BS: Thank you very much Cécile. The next question comes from Portugal. In the video we have heard that BASF is only making studies for personal cars. We would like to know if there is any development in this field concerning public transportation like buses.

GW: I think that at this stage most of the focus is very much on personal transport and particular personal transport for the cities. If you look at the quality of the air that people breathe, that is where it is the worst. Therefore, the focus is on how to make that better. Part of it is the sort of what Cécile just talked about, but a lot of it is also about trying to change the public transport. We see more trams coming into place and some buses are starting to run on electricity. You also see buses moving to being run on gas. Again this is seen as more environmentally friendly. The ability to use the photovoltaic on these is possible but it may be easier to have a central place where you are generating the electricity and then supply the electricity to buses or trams, either through batteries or through a central point.

BS: A Lithuanian class asks which element of the periodic table is the most prospective in creating the car of the future.

CF: That is a tough question. As I said, my field of expertise is very much on emissions and what I can say is that for controlling emissions of gasoline or Diesel powered cars or vehicles the so called PGM’s are widely used. These are platinum group metals. They include platinum, palladium and rhodium and they allow the oxidation and reduction of the various pollutants in harmless emissions of nitrogen and CO2 and water.

BS: A question from Italy now. How would the future world powered by renewable energy be?

GW: It is always difficult to know how quickly we will move to renewable energy, but I think for it to become the major source, particularly for transport it will be well past 2025, probably closer towards 2050 before it comes in. Most projections expect that people will stay with the fossil fuels. We have now supplemented by increasing amounts of renewable material, such as the bio-gasoline and biodiesels. These will be developing and becoming more environmentally friendly than they are at the moment. And gradually also fuels, you will see maybe hydrogen coming in and increasing the use of gas.

BS: We’ll jump to the next question from the Czech Republic: Will hydrogen ever be used as a common fuel?
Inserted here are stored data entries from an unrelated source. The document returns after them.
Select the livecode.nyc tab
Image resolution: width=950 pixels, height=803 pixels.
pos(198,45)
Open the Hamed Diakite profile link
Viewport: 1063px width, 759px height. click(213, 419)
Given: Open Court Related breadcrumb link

CF: Common fuel, I don’t know, but I would say that hydrogen is considered as one of the renewable energies for the future. The European Commission is now trying to put an emphasis on these and have proposed a new directive last week in trying to promote hydrogen to cover broader areas in Europe. Obviously if you want to develop a new type of fuel, then you need the infrastructure to be there. If you want people to buy vehicles that are running on hydrogen, you need hydrogen to be available to the public.
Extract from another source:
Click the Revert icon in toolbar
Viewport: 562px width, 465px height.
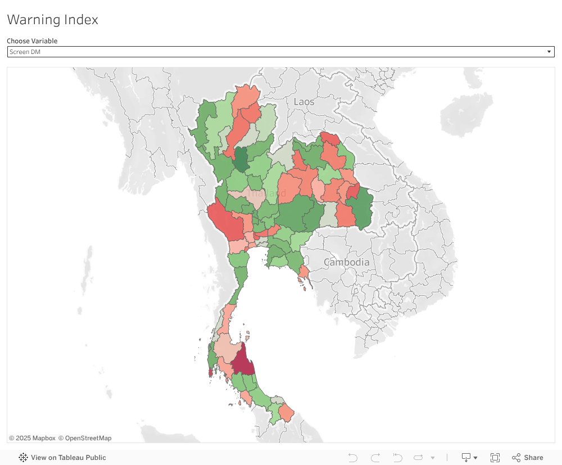point(397,458)

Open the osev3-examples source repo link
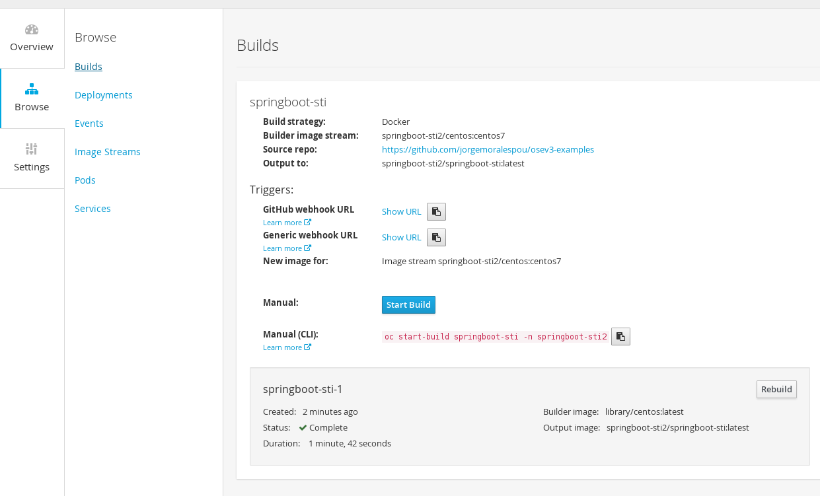click(488, 150)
BS: Thank you! Estonia is asking, do you think public transport will be or should be more important in the future?

GW: This is a very good question. I do believe that we are reaching a stage now where we have to completely rethink our model of transport. The sudden rush of people that move early in the morning into big cities and out in the evening is not going to be sustainable unless we go to more common transport systems. Whether this is a greater use of the tram or the train, or whether it is more people cycling, or more people using shared cars. You may even imagine in the future that people will go to systems where, like with the bikes that you can hire in the city, you can have such a thing for cars. It is still unclear; people are still sticking to the idea of having their own car, particularly if it is red and very fast.

BS: Ok, great! Now let me ask the experts to explain how a typical day at work looks like for them.

CF: my typical day at work starts with a cup of coffee. I work for an association where we represent the industry and we are a scientific association, we decide on test programs where we can demonstrate scientifically how much emissions can be lowered with existing technology; so part of my job is to manage these programs that we do in external laboratories and then analyse the results, try to get some sense out of it and prepare some key messages that we can use with the legislators and make them understand how much we can reduce emissions with the next generation of vehicles. I don’t have so much of a fixed structure for my day at work, but this is basically what it is about. Going to meeting, because we don’t only take the information from the industry to the legislators, but we also take the information from the legislators back to the industry, trying to see how future legislation could go and what type of products need to be developed to answer the future legislations that are being prepared.
As I said in the introduction, I’m a chemical engineer, I studied in France and I graduated in NSIC in 1999. I was always keen on science and I thought that choosing chemistry would be a good way to receive the practical effect of the job. I had some concern with the environment and I thought that working in emissions control is a good way of combining my personal beliefs and what I studied at University.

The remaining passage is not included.